__Extract provided__
######

- Participating broadcaster: British Broadcasting Corporation (BBC)
- Country: United Kingdom
- Selection process: A Song for Europe 1982
- Selection date: 24 March 1982

Competing entry
- Song: "One Step Further"
- Artist: Bardo
- Songwriter: Simon Jefferis

Placement
- Final result: 7th, 76 points

Participation chronology

= United Kingdom in the Eurovision Song Contest 1982 =

The United Kingdom was represented at the Eurovision Song Contest 1982 with the song "One Step Further", written by Simon Jefferis, and performed by the band Bardo. The British participating broadcaster, the British Broadcasting Corporation (BBC), selected its entry through a national final. In addition, the BBC was also the host broadcaster and staged the event at the Harrogate International Centre in Harrogate, after winning the with the song "Making Your Mind Up" by Bucks Fizz.

==Before Eurovision==

===A Song for Europe 1982===
The British Broadcasting Corporation (BBC) used once again the television show A Song for Europe to select its entry, as it had since its debut at the contest in 1957. Terry Wogan once again hosted the contest, which was held on 24 March at Studio 1 of the BBC Television Centre in London. Eight songs were shortlisted from those submitted to the Music Publishers Association. Bucks Fizz were guests at the show, singing their current single "My Camera Never Lies" in a pre-recorded performance. The group were interviewed by Terry Wogan live during the show and group member Bobby G performed backing vocals for the winning artists, Bardo. The BBC Concert Orchestra under the direction of Ronnie Hazlehurst as conductor accompanied all the songs, but despite performing live, the orchestra were off-screen, behind the set.

######

__Recorded information__
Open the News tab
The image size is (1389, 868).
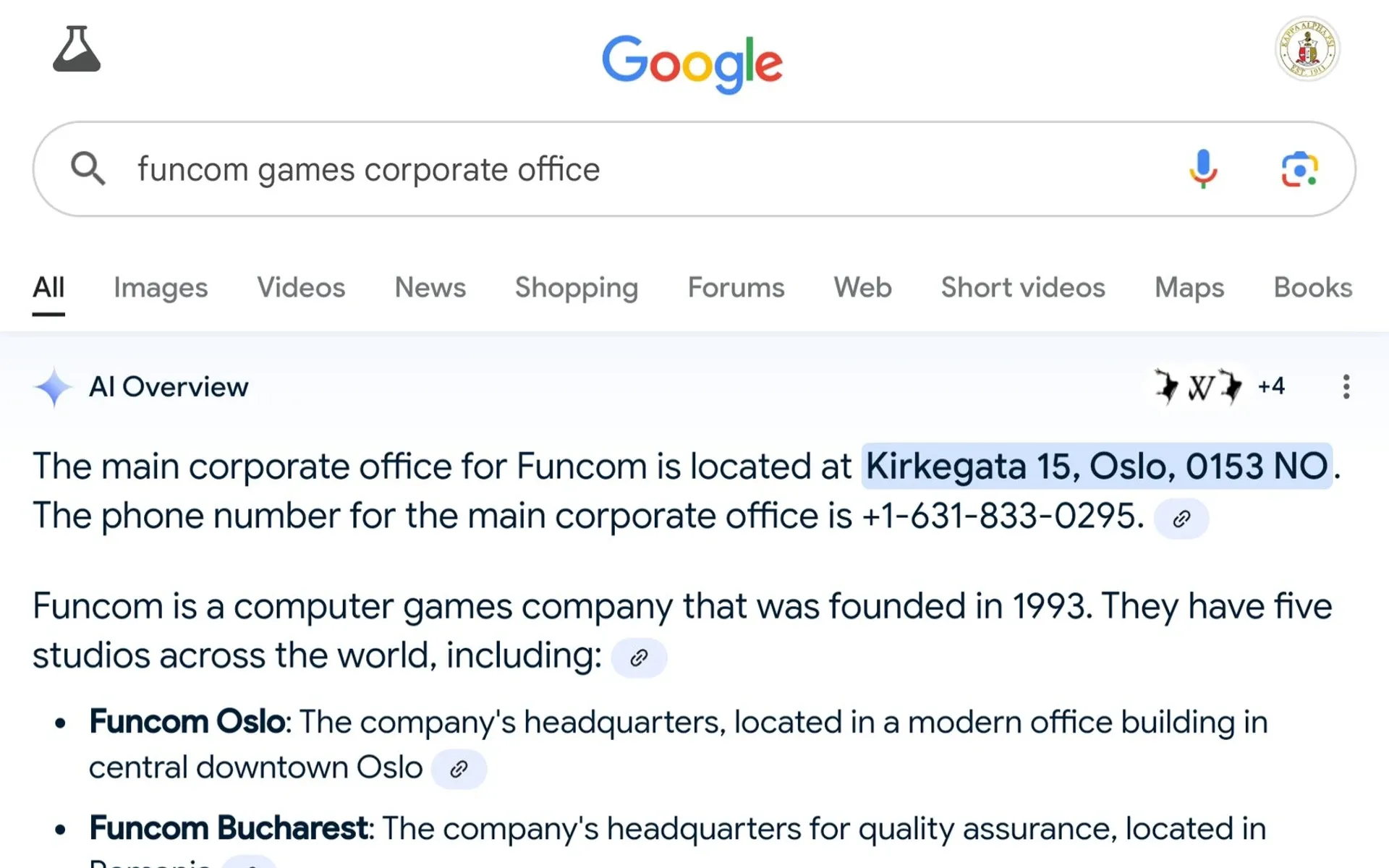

######

__Goal__
Please translate this sentence from the Eurovision article into French: "Eight songs were shortlisted from those submitted to the Music Publishers Association." The lines are separate material with no tie to the Eurovision article.

__Problem solution__
Huit chansons ont été présélectionnées parmi celles soumises à la Music Publishers Association.